What books are you currently reading?
I’m juggling Haruki Murakami’s new Men Without Women, Enrique Vila-Matas’ Dublinesque, and the Russian fantasist Victor Pelevin’s Empire V (which I’m reviewing for the wonderful British journalist Rosie Goldsmith’s Riveting Reviews). And listening to George Saunders’ Lincoln in the Bardo when I go running. Which means I have conflated plots, characters, themes, and geographies into a cocktail that keeps me perpetually in a stumbling motion.
What books do you return to over time? Why?
Anna Karenina, Ulysses, Under the Volcano. The books that remind me that writing is hard and beautiful, and life is hard and complex.

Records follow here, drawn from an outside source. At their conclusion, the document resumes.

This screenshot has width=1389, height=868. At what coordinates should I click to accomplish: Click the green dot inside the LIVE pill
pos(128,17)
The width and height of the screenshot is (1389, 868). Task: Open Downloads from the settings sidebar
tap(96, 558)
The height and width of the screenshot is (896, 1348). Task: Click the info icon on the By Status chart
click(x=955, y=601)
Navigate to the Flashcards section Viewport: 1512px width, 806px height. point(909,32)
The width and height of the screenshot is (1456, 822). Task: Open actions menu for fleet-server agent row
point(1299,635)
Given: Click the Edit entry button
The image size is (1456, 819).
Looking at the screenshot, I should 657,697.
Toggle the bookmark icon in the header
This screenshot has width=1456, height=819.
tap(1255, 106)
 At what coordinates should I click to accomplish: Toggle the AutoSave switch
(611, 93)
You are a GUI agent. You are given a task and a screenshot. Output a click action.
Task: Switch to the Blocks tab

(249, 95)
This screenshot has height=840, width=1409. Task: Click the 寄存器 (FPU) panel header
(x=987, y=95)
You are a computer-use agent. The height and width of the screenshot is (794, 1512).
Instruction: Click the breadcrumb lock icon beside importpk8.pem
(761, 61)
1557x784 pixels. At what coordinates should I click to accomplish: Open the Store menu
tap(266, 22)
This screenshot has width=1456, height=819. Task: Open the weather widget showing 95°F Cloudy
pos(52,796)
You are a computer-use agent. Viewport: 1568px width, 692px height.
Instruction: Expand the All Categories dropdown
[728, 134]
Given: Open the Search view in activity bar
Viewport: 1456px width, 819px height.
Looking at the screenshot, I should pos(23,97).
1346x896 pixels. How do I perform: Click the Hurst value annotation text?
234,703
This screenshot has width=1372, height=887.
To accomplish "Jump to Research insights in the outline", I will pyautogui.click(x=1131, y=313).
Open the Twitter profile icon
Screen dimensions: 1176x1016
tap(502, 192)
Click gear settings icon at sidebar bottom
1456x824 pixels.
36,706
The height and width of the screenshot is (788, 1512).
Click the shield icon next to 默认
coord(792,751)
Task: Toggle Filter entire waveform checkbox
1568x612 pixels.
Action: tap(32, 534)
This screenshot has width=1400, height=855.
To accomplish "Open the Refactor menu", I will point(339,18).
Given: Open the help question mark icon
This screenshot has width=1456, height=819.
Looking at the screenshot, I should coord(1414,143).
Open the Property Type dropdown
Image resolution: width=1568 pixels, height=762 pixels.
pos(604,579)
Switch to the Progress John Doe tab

Which three writers, dead or alive, would you like to have coffee or drinks with? Why?
Coffee in a Triestine shotglass with Italo Svevo, a pre-prandial sherry with Edith Wharton and a post-prandial espresso with Kafka, an afternoon mead among the sheep with Homer, whatever-he’s-drinking with Dante before dinner and who-cares-what with Dylan Thomas until the cows come home. Is that three?
Do you have a secondary passion or talent apart from writing that might surprise people to know about?
I like to scrape away on the violin and play jazz in the belief that at least some of my notes fit the chords.
If you could offer three tips to writers what would they be?
Write, read, listen.
What were the highlights for you about your experience at Under the Volcano?
Some of the best conversation, and therefore some of the best teaching and learning, happens in the walks up the cobbled streets of Tepoztlán on the way to or from class, or in chance meetings in the market, or over post-class mezcal at the Posada Tepozteco.
What was your moment of greatest despair as a writer and how did you get out of it?
Each day, the nature of my despair changes. Some days, it helps me to go outside for a run. Other days, it helps to change the angle of my desk, or write longhand, or leave the house and go write in a café or a park. But ultimately, those are only means to an end, and the only real cure is to sit down and write.